::: Exercise data
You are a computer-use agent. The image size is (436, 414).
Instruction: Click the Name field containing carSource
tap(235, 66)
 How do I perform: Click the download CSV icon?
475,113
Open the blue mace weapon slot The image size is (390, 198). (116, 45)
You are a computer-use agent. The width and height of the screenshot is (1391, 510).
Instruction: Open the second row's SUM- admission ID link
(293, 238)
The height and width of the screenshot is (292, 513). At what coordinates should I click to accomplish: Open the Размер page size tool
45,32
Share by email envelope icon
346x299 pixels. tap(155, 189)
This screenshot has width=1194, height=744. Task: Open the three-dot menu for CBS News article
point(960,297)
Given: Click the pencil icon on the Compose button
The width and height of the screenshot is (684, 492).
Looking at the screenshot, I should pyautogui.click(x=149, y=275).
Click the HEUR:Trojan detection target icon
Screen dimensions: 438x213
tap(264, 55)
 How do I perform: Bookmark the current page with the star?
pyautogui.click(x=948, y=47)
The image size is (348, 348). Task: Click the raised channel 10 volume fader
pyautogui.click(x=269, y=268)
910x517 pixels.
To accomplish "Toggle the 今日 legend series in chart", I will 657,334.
::::::
[About this task]
Count all lines of the data that include "computer". The answer is the number alone.

[Task response]
2